What do you do when you find a dragon on the road?

Driving to the Isle of Sheppey in Kent passed the fabulously named Bedlams Bottom I spied something on a bend in the road by the river . At first I thought it was a suicidal rabbit and then a piece of cardboard but..no… it was a bearded dragon. Seriously far from home, sunning himself of the tarmac and about to meet oblivion under the wheels of a car.

 

A reptile native to Australia should not be wandering around Bedlams Bottom. What could I do? What would you do? We turned round and went back for him. He probably wasn’t feeling too perky having presumably been abandoned some days earlier by some heartless fiend who had got bored with him or possibly squeamish about feeding him live crickets. Maybe because he wasn’t feeling too well he proved surprisingly easy to catch and stuff into a boot bag where he thrashed around a bit before emerging to eye me suspiciously I guess thinking…’Now what?’ Now What indeed?

 

Surreptitiously I just happened to have a garden full of fish tanks, having had five given to me by a friend a few days earlier. I had been thinking what on earth am I going to do with all these fish tanks…I don’t keep fish, but now I knew. We sat around looking at him while he sat on a log in a tank and looked at us. My Lithuanian housemate came home and sat there looking at him too.
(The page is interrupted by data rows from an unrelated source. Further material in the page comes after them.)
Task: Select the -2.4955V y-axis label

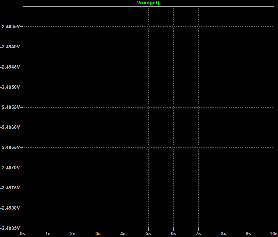Action: coord(10,107)
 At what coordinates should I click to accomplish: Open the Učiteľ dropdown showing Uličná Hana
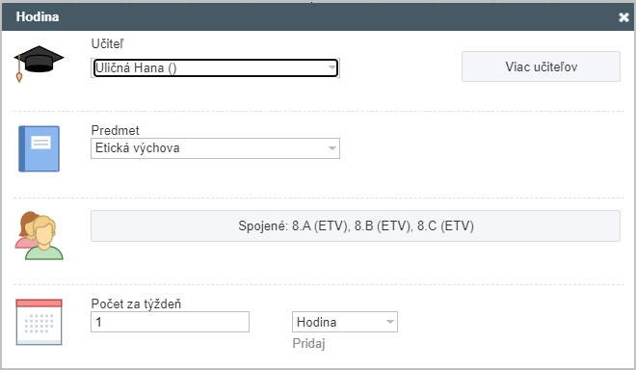coord(216,67)
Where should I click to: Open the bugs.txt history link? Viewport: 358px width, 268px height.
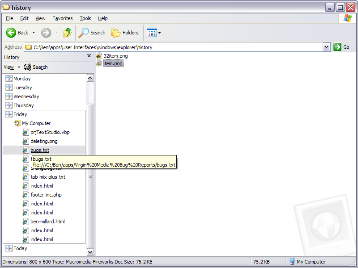40,150
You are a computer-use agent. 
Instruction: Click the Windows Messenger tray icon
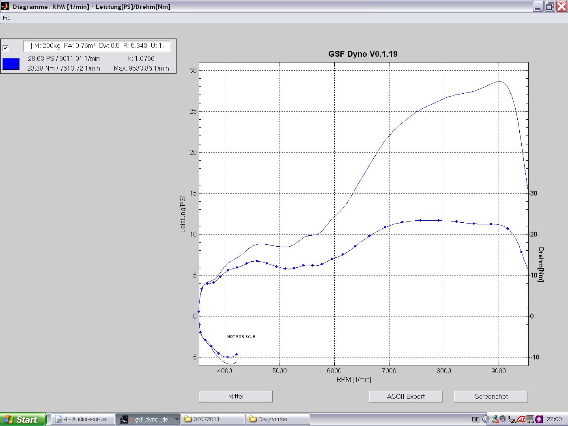pyautogui.click(x=495, y=419)
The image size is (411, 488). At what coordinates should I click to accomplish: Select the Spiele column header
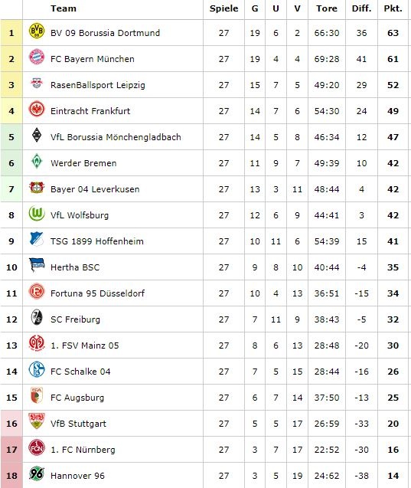223,8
“We should keep him,” she said.

“That’s all very well Erika,” I told her, “But he eats live food. Live crickets.”

“No,” she said in amazement. “Has no one told him it is 2014!”

 

Maybe someone had, as a few days later, now in a larger tank with 5 crickets he appeared to be showing no interest in them. Despite Erika and I carrying the tank around the garden to ensure he got the maximum amount of sunlight. Despite daily hot baths and massage, he was showing no interest. If anything the crickets appeared to be eating him.

“Maybe he’s vegetarian,” Erika surmised.

If he was he was also showing no interest in the delicacies placed in front of him, dandelion leaves, cucumber, pepper, even the first strawberries from my plants, elicited no response.

 

I knew I had to make a decision. Bite the bullet and buy him some proper lighting or give him away. I was for the latter. I phoned friends, friends of friends, a rescue centre but no one wanted a dragon that week.

“We keep him,” Erika says. “We should name him.”

What do you do when you find a dragon in the road? Well, if you’re me, you give in to the suspicious but slightly lovable eye, the comical grimace, the pleas of your housemate and you spend £100 on lights, you apologise to the crickets but fling them in anyway and you name him… Moses, found down by the river among the rushes and rescued by a slightly crazy princess!